Arriving from Vienna, our first impression of Budapest: “like Vienna, but more bohemian.” Case in point:
- Ken arranged for us to stay in an apartment for two nights and the owner told us he would pick us up from the train station. This was somewhat odd, but we figured, maybe he’s just a nice guy? His email correspondence said, “I’ll meet you at the beginning of the train.” Hmmm... kind of vague instructions, right? We had no idea where the house was located, but sure enough, we stepped off the train in Hungary and he was standing right there on our platform. “Ken?” he asked, as he picked us out from the crowd. We piled into his car as he multi-tasked on his iPhone (Ken instantly liked him). We sped to his neighborhood, where his gave us the keys to his house and even set us up with dinner reservations that night (best goulash ever!).
- At the ATM on our way to dinner, Ken decided to pull out $US 100 in Hungarian currency -- and the machine spit out one bill (only one bill!) with the value of 20,000 forint. We laughed -- when the dinner bill came to 8,000 dollars, it felt like we were playing with Monopoly money. (As a sidenote, Hungary’s long term plan is to replace their currency with the Euro).

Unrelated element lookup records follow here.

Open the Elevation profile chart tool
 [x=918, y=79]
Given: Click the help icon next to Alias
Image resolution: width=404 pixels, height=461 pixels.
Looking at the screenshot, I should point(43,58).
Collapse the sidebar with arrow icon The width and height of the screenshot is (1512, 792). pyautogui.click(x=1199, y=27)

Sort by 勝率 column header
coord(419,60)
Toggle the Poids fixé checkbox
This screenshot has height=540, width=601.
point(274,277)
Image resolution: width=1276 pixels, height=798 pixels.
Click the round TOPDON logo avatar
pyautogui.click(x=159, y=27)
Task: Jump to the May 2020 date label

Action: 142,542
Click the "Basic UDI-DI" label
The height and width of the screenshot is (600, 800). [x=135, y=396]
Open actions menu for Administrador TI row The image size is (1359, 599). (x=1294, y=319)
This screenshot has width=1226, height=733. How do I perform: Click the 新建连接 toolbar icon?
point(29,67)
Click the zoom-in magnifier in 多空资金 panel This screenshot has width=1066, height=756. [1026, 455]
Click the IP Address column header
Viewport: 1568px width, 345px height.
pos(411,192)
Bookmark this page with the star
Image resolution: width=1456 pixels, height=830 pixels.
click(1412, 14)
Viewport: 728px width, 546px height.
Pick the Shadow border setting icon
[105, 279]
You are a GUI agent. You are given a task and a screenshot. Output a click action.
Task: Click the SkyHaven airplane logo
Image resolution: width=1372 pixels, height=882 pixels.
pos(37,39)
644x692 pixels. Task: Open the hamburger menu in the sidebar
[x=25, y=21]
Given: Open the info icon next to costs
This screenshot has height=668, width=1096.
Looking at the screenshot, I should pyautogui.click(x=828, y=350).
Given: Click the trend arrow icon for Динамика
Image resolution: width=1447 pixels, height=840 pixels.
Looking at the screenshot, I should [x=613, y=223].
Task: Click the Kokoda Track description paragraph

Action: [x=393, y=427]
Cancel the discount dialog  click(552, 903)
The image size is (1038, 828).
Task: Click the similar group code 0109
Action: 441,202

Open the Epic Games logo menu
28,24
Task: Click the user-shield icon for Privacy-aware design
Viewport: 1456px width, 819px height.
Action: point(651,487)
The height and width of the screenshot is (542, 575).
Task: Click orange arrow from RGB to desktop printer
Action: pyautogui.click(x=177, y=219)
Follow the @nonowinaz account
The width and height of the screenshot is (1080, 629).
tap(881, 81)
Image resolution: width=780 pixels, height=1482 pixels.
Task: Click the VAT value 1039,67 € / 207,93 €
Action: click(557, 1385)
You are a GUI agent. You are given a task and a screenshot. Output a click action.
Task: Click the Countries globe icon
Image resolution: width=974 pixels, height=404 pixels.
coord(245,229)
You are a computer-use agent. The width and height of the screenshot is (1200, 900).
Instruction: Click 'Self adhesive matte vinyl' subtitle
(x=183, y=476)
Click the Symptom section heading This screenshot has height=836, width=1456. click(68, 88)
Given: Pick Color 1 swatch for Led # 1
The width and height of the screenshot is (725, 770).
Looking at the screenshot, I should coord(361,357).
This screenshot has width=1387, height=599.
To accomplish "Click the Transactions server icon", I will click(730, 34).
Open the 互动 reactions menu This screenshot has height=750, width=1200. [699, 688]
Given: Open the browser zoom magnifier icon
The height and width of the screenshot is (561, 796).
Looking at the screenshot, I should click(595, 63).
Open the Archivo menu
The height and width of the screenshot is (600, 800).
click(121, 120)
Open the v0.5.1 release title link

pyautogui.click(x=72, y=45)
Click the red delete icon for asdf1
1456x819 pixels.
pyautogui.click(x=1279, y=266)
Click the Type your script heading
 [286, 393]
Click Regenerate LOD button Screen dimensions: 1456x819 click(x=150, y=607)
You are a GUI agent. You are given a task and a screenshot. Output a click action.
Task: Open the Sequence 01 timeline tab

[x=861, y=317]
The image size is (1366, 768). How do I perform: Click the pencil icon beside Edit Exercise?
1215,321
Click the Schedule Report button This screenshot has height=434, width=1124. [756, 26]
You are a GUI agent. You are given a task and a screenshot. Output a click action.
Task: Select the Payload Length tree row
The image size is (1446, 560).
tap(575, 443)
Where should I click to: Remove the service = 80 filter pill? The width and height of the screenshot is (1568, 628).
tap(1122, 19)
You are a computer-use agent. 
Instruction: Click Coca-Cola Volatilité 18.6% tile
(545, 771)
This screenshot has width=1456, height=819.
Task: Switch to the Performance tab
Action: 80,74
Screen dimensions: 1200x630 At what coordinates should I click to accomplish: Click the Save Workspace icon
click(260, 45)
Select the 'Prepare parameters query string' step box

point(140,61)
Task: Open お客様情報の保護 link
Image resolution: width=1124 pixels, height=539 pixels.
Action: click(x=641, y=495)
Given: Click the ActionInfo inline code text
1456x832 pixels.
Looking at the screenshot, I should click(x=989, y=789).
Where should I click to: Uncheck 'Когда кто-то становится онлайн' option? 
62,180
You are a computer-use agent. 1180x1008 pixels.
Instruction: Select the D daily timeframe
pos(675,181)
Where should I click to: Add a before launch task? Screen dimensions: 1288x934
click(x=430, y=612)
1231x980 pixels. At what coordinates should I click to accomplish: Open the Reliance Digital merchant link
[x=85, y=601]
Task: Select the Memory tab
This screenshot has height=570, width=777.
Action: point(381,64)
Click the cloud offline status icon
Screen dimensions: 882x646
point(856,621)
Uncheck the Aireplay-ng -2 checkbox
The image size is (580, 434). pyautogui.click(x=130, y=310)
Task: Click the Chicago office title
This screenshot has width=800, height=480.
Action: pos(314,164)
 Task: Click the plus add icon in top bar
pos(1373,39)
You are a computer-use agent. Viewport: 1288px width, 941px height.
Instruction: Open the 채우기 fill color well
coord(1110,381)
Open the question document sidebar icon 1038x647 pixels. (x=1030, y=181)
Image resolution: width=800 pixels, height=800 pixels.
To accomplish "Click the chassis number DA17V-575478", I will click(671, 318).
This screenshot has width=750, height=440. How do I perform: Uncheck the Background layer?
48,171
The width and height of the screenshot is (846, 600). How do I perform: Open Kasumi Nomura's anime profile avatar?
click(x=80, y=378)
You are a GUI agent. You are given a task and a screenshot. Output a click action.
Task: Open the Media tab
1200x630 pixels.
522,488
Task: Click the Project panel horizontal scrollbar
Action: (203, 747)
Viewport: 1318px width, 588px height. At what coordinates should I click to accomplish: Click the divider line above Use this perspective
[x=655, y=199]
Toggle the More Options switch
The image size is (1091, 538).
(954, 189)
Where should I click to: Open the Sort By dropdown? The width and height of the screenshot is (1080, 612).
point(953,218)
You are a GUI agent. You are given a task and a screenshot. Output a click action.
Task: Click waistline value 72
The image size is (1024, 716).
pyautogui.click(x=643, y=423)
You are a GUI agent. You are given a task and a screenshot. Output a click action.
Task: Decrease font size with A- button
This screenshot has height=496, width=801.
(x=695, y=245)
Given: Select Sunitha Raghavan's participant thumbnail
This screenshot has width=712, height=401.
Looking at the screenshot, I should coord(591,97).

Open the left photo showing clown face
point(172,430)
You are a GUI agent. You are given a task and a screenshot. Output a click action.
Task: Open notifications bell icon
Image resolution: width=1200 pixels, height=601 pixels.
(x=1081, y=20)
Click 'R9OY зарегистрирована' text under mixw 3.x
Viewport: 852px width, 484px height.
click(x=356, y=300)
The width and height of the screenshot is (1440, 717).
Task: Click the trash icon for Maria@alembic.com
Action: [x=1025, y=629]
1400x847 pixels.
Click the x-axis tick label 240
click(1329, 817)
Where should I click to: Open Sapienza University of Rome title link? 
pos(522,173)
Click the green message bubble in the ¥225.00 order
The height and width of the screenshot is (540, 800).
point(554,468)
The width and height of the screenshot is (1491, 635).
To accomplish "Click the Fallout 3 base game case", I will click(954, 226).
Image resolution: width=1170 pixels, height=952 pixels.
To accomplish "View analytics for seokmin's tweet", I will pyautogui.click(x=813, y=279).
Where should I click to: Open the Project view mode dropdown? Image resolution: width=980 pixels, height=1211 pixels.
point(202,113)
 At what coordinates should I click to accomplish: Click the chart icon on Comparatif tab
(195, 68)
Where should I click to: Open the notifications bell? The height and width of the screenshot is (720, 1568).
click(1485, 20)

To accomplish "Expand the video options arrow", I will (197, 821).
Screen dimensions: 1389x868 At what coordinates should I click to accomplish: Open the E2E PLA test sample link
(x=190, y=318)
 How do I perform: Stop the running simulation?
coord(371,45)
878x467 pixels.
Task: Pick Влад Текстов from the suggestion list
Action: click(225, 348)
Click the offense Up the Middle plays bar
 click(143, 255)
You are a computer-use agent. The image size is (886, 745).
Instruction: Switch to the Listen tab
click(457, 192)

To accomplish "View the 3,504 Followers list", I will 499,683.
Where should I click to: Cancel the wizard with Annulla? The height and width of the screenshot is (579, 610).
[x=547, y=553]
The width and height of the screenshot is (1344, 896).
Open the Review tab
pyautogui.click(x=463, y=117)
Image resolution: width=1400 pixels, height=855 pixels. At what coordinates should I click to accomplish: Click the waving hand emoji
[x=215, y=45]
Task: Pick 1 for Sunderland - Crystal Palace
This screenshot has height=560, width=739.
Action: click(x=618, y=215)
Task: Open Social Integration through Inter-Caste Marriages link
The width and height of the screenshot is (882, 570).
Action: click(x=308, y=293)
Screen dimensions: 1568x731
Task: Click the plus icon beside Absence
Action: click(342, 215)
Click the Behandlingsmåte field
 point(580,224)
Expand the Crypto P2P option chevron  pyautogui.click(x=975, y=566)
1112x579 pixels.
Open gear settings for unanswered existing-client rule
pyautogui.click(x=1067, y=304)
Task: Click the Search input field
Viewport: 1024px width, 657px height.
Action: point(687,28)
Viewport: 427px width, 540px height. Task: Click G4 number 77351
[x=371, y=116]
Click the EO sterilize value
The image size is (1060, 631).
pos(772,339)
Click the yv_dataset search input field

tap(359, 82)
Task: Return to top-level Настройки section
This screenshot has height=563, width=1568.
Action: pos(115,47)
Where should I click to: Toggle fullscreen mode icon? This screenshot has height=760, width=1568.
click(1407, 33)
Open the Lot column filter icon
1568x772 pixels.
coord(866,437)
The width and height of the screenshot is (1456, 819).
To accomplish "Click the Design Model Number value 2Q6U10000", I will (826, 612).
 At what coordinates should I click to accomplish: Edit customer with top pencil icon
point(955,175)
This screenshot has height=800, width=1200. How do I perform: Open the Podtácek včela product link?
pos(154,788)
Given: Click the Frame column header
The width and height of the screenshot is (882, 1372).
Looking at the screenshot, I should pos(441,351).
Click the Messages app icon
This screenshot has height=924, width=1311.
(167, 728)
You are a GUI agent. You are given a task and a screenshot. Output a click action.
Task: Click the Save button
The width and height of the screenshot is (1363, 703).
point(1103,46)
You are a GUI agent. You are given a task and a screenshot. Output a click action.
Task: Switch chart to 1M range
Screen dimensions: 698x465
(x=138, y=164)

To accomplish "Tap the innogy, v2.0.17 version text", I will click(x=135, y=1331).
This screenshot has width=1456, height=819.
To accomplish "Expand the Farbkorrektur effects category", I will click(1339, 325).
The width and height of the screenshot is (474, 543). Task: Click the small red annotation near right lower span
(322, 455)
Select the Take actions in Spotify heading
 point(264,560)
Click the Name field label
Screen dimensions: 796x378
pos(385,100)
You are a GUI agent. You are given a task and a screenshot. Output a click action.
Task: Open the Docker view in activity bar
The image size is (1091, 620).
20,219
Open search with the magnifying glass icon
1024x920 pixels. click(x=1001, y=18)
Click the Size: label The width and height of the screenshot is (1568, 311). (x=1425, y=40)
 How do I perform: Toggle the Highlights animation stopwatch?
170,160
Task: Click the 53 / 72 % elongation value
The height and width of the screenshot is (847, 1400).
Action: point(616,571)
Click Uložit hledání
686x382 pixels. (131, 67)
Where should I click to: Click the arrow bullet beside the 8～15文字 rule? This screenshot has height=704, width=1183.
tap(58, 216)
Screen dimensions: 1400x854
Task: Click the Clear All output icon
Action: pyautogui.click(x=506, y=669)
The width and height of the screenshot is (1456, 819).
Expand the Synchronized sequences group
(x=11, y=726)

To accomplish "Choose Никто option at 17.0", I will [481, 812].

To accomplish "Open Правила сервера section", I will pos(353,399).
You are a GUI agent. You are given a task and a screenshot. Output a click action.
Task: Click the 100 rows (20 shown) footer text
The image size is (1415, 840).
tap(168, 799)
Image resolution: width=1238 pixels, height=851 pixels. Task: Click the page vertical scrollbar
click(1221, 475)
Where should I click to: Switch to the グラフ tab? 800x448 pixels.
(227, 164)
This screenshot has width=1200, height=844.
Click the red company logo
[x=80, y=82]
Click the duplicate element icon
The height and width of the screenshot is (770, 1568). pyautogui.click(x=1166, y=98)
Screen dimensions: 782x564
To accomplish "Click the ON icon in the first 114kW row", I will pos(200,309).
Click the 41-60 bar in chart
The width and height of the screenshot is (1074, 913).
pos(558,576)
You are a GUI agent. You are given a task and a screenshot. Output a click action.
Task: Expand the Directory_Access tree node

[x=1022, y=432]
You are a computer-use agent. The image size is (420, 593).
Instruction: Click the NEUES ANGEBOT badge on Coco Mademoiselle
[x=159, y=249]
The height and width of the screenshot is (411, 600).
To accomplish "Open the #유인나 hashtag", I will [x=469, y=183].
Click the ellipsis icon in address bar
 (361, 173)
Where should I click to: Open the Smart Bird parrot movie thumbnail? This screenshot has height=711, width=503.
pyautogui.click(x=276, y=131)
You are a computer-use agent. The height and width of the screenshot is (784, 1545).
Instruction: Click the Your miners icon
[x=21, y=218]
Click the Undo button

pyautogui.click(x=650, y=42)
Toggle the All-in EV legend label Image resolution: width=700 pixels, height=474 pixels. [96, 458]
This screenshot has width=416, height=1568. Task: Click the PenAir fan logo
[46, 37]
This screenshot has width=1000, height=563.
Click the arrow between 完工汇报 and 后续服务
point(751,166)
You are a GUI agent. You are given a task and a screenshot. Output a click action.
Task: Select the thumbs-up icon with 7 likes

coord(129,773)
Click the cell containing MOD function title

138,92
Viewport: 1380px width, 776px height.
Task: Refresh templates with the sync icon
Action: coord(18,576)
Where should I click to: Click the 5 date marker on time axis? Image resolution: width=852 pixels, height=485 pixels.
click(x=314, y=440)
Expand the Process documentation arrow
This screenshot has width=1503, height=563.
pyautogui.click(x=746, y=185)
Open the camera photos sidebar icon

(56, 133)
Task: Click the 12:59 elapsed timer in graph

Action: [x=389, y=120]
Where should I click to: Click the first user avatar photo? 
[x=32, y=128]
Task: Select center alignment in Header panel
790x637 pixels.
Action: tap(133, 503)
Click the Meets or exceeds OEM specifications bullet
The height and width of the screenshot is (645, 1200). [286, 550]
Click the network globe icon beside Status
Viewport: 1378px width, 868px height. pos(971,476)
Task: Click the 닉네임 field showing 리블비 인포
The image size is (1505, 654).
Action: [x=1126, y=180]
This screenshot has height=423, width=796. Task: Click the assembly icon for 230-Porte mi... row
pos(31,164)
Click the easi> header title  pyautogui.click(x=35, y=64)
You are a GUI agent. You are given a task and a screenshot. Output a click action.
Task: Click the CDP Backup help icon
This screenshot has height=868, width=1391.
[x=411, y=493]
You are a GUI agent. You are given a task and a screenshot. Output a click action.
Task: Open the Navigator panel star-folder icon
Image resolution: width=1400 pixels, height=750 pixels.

- The following day was “annual trash day,” that is everyone piled junk from their house onto the streets (i.e., broken bookcases, old toilets, flat tires... not your conventional bagged garbage) and we were told, “please ignore the garbage, the gypsies take what they want and then the garbage trucks will come along tomorrow.” Sure enough, massive junk piles of over ten feet accumulated in the streets but by the next morning the streets were perfectly cleared.